It’s been quite some time since I published anything. You’ll have to excuse me, I mean, it was beer garden weather and Pokemon Go had just come out ( – sorry not sorry). If I’m to be totally honest, I’ve hit a bit of a writing block. When I first decided to broadcast my existential crisis to the very private corner of the internet that is my Facebook feed – I had a particular trilogy of things I wanted to say in mind.
I’ve droned on and on about how much I miss being at university. I told you all about the difficulties of adjusting to the adult world. Shockingly enough, I have officially survived a year in the real world and the time has come for my annual review. Yessir, it’s about time we head back to that room where I first had my interview. I’ll be a little bit less nervous this time around, now that I’m older and wiser and all ( – seriously, I even have a pension now, Scottish Widows doing bits).
I’ll sit there and articulate some sort of ‘I am incredible and you should cherish me’ shpiel like all good salespeople do. We’ll pull up a document of my results to date, all neatly organised on two A4 sheets, fresh from the printer. We can sit there and analyse them for a bit, check out my conversion rates and the gross value I have brought to the company throughout my role.

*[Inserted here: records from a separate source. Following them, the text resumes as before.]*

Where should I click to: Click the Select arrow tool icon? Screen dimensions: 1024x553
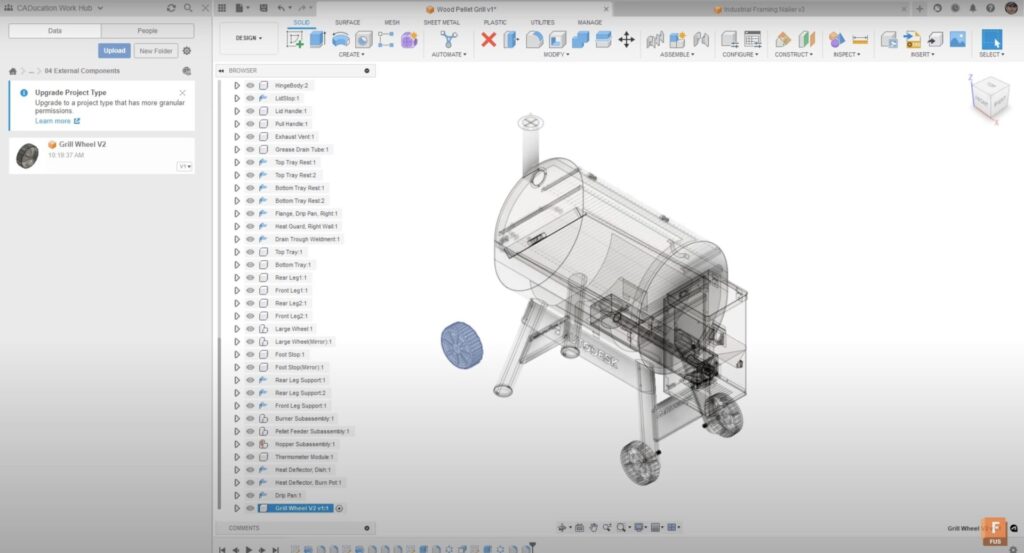[991, 39]

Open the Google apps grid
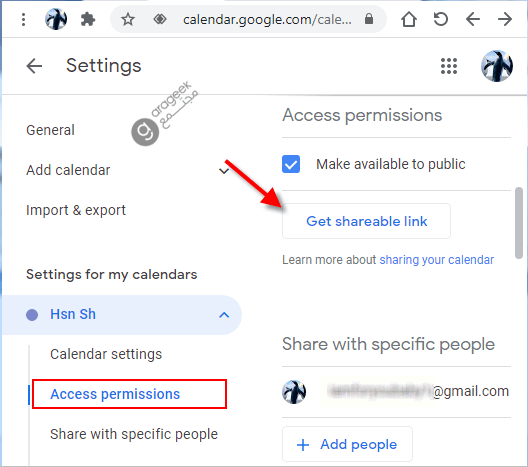(449, 66)
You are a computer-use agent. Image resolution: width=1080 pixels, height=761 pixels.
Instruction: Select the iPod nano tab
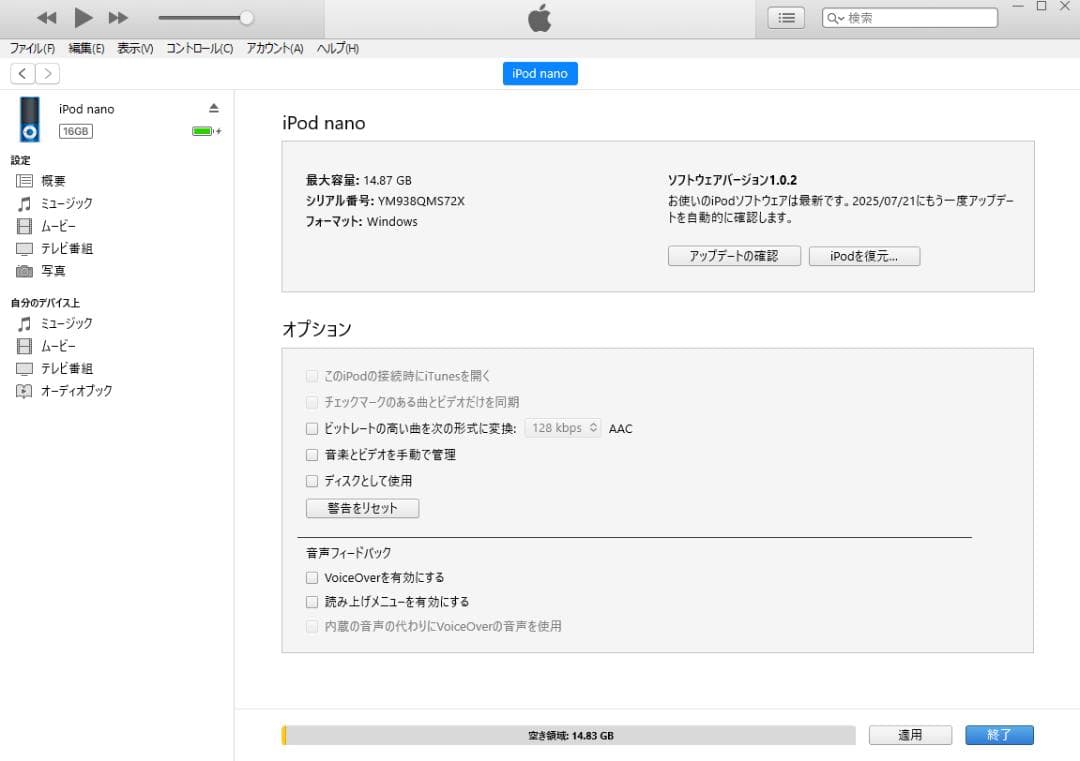tap(540, 73)
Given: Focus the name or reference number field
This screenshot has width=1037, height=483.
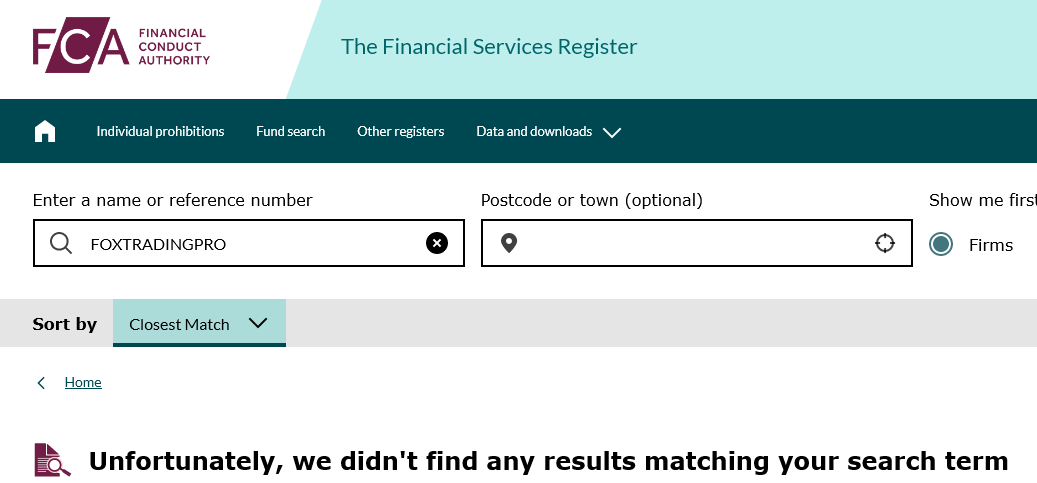Looking at the screenshot, I should [249, 243].
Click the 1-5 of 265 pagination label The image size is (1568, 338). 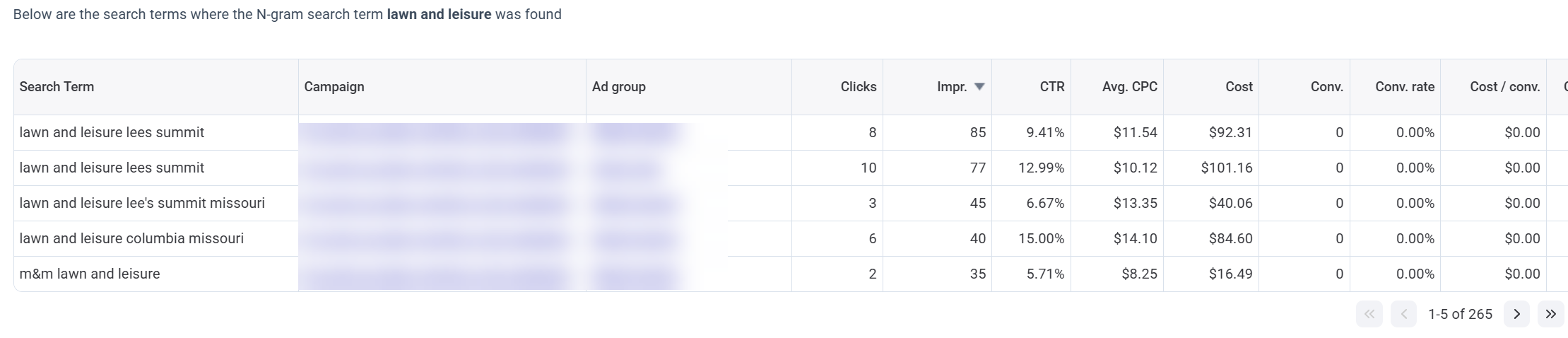tap(1460, 314)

Then they’ll hit me with that question – ‘What achievement are you most proud of this year?’ That’s a tough one. What have I actually achieved this year? I finished Narcos in one glorious weekend? I’ve spent a small fortune on Uber journeys? I figured out the way to cheat the system and get as much food as possible in Chipotle? I mean, other than that last one, these don’t exactly feel like anything to brag about.
There have been some milestones after all. I moved back in with the co-founders of the ‘Sam Rabinovitz Disappointed Me’ club ( – hi mum and dad!) and within a week I had myself a payslip and a title – take that graduate unemployment statistics. I even did a half decent job of it and got myself promoted. That’s right, someone out there has actually entrusted me with management responsibilities.

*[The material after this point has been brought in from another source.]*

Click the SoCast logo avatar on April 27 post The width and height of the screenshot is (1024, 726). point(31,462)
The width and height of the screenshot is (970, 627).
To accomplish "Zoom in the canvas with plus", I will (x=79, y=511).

Yet the question still remains. What have I done with the three-hundred and ninety-one days since my first day of employment? Somewhere between attempting to get ready while I’m still half asleep and getting convinced to stay for “just one pint” at the pub across the road, I’ve spent an enormous amount of time building someone else’s dream.
That’s the tough thing about working full-time. The hamster wheel doesn’t slow down or take a break by itself. If you don’t stop to look around once in a while, you might find yourself right here, wondering what the hell you’ve done with the past thirteen months. By all means, these are our years to be dumb and present-hedonistic but crawling through to Friday, drinking your way through the weekend and spending your Sundays mourning is just no way to live.
It’s so easy to wish these years away in the anticipation of getting into the faster lane. Ambition is the gift and the curse. To paraphrase Seneca ( – I know, I know, I’m cultured as fuck), it is not that we have a short time to live, but that we waste a tremendous amount of it being nervous about what will be. Our parents taught us to care for ourselves and to consider the consequences of our actions. They instill a sense of anxiousness in us to attain our goals and achieve this idealistic state of success. A midlife crisis just waiting to happen.
I might have an enormous ego but let’s be honest here, I’m a middle child. I’m fully aware that I’ll probably never feel like my achievements are substantial enough because there’s always going to be a higher peak. So no, I wasn’t expecting to sit here and tell you all about the year I found the cure for cancer or solved world hunger.
This was the year I learnt I need to do something meaningful with my time.